A cet effet, mon action militante porte sur la libre expression dans la langue maternelle des valeurs identitaires et de la personnalité du citoyen kabyle et amazigh.

Comment avez-vous concilié votre vie d’artiste avec la condition féminine de l’époque ?

Par la chanson, j’ai pu dire très haut au risque de déranger certains, ce que les femmes opprimées ont pu réprimer et refouler au fond d’elle-même par peur et par soumission.
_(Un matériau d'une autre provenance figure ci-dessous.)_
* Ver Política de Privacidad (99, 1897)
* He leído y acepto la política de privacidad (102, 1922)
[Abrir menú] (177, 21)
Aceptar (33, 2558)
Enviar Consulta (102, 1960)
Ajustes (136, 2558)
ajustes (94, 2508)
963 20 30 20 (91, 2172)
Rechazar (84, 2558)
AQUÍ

Je pointe du doigt l’égalité, plutôt la presque égalité entre les hommes et les femmes.

Tout au moins, je tente d’approcher du mieux que je peux cet idéal. Je reconnais parfois, cette lutte est très difficile. J’y ai laissé des plumes. Comme il s’agit d’une cause juste, je ne regrette rien.

Quel bilan peut-on en tirer après tant d’années de lutte ?

Pour ce qui est du bilan de ces années de lutte, mon évaluation pourrait être assez brève. Nous avons gagné une bataille, il nous reste à gagner la guerre. Je parle d’une guerre idéologique à l’encontre de ces gens qui nous gouvernent. Ils savent bien que le peuple Algérien a une origine Amazigh.

En réponse à leur amnésie, mon seul remède est celui de l’anamnèse: je raconte les faits tels qu’ils se sont déroulés et tels que les citoyens les ont vécus. Je viens témoigner moi-même et apporter ma pierre à l’édifice de l’Histoire de notre pays. Je pense aux générations futures et à ce qu’elles pourraient penser de nous et de notre héritage.

Tout un chacun est comptable de ses actes et de ses agissements. L’Histoire reconnaîtra ses enfants et retiendra les plus fidèles dans son giron.